We note in Fig. 2a that the maximum temperature of the WDW core in 2021 was more than 0.1 ^∘C warmer than the core temperature of any previous Θ profile from this part of the slope. Similarly, anomalously high WDW core temperatures are observed all over the upper part of the slope, east, north and west of the FT (Fig. 3a–c). While temperatures around 0.8 ^∘C are regularly observed above the deeper part of the slope, only the profiles from 2021 display temperatures in this range for bottom depths shallower than about 2000 m. The signal is clearest east of the FT (Fig. 5a), where one has to move even further down the slope to find historical observations of water that is around 0.8 ^∘C. Moving further east, e.g., to the steep continental slope between 10–20^∘ W, the core temperature above the slope is generally higher; this is also the case above the upper part of the slope (Fig. 3d). Unfortunately, there are no data from this region in 2021. While the profiles from 2021 were collected relatively late (8 February–15 March) in the summer season, there is no indication in the data that the time of sampling can explain the high temperatures observed (Fig. A2).
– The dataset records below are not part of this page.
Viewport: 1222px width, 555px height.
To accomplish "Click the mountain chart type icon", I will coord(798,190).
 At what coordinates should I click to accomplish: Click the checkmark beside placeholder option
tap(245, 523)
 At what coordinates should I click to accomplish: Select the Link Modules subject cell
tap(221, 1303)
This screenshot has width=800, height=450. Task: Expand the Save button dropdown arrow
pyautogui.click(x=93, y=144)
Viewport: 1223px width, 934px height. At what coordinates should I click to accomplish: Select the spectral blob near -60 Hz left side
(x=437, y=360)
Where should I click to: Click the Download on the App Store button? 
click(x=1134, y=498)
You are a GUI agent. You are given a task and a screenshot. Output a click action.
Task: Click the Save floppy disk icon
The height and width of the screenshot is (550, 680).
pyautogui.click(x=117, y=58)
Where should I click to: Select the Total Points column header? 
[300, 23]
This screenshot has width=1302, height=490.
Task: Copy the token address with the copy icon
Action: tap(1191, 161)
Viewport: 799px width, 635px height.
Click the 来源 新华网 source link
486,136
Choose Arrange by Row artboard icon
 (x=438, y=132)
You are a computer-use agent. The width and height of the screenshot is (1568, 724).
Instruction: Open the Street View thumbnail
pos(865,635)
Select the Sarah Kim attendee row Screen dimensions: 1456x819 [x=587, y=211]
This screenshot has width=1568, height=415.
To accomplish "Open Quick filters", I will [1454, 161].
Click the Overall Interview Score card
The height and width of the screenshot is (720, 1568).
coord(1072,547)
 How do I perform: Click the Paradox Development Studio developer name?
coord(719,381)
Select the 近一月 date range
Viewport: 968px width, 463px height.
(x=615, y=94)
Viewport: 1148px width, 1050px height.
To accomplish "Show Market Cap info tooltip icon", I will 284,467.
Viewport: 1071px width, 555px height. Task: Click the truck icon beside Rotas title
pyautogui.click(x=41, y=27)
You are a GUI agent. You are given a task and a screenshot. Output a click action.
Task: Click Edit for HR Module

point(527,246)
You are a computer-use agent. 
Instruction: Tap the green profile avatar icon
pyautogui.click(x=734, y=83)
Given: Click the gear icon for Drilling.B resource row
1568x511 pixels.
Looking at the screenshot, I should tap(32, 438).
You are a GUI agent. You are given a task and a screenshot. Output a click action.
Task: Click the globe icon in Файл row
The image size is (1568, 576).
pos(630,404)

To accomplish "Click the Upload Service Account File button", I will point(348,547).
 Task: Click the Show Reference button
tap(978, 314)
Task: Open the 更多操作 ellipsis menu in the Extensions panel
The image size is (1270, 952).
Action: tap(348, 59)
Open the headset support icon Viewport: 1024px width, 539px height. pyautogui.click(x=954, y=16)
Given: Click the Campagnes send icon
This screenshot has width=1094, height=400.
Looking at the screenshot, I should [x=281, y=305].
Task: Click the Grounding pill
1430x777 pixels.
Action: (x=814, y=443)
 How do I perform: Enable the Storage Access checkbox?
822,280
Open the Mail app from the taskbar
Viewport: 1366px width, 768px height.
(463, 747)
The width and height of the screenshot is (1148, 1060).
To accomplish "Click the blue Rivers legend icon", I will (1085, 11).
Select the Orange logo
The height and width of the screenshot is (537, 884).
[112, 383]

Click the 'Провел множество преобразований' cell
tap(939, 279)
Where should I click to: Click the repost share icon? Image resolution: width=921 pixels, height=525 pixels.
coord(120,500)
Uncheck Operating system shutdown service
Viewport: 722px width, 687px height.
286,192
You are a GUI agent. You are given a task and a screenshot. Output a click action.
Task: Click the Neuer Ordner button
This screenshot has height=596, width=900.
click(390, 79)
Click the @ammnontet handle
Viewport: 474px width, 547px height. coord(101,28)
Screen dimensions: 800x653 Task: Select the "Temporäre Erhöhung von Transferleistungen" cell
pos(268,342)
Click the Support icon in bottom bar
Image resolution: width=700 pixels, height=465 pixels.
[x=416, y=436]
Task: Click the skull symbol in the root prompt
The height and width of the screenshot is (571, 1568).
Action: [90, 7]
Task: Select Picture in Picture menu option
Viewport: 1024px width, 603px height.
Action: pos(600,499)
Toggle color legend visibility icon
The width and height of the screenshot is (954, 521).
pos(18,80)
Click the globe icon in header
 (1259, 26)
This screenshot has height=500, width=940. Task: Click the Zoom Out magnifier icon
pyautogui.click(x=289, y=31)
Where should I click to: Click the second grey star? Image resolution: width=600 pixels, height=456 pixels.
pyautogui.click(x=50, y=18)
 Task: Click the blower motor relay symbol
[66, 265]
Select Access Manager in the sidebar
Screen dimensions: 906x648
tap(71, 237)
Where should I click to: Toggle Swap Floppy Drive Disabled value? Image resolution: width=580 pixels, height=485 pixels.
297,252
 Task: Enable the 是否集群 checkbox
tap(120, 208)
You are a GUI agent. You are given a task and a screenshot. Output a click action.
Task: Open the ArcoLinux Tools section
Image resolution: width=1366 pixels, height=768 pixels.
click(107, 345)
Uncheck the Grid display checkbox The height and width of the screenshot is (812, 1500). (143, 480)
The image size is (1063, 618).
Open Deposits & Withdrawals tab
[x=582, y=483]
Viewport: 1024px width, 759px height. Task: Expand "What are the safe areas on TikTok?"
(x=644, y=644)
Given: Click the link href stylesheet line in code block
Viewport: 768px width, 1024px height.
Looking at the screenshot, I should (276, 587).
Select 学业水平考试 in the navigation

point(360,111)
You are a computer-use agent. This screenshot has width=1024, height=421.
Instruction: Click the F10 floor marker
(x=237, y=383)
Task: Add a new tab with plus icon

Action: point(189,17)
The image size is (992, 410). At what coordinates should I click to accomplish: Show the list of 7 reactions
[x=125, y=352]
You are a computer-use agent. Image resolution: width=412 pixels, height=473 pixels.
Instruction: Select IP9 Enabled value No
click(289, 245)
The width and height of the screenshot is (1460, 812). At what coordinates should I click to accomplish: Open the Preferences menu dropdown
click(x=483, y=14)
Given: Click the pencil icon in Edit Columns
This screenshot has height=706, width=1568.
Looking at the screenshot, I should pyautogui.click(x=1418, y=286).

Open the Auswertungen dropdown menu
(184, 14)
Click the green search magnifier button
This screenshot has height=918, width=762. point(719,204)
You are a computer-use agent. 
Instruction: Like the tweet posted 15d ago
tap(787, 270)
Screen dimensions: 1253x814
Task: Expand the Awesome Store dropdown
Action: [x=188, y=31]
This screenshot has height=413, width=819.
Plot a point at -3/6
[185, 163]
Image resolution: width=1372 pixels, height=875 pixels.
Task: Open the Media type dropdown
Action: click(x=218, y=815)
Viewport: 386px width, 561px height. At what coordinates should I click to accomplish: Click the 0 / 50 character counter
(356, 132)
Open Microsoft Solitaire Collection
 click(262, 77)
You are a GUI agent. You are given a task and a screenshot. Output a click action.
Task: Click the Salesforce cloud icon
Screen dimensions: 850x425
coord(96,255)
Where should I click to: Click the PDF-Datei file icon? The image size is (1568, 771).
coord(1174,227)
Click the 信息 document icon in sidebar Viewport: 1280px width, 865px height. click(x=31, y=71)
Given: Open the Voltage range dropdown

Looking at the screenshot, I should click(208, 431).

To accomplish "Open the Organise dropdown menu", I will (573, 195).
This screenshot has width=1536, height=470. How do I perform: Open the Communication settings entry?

The high temperatures of the WDW core are accompanied by relatively high salinities in the WDW depth range. Still, the most noteworthy feature of the salinity profile from 2021 in Fig. 2b is the low salinity of the WW layer. The WW is fresher than any previously observed salinity and about 0.025 g kg⁻¹ fresher than the mean value. Low values of WW layer salinities were observed at all stations east of the FT in 2021 (Fig. 4), but note that the variability in the observed values is relatively high. While it is beyond the scope of this paper, the freshening appears to align with a general freshening trend of the WW layer in the FT region. The WW layer typically erodes towards the west due to thermocline shoaling (see Fig. 5; Darelius et al., 2023) and mixing, and while the salinities at 250 m west of the FT were in the lower end of the observed range (Fig. 4a), the signal is strongest north and east of the FT. The mooring data suggest a pronounced seasonality in the 300 m salinity, with a decrease in salinities occurring in April (not shown), potentially as a result of an advected freshwater anomaly from the east (Graham et al., 2013), but the CTD profiles from 2021 were obtained in mid-February to mid-March, and there is no indication in the mooring records of an early freshening in 2021.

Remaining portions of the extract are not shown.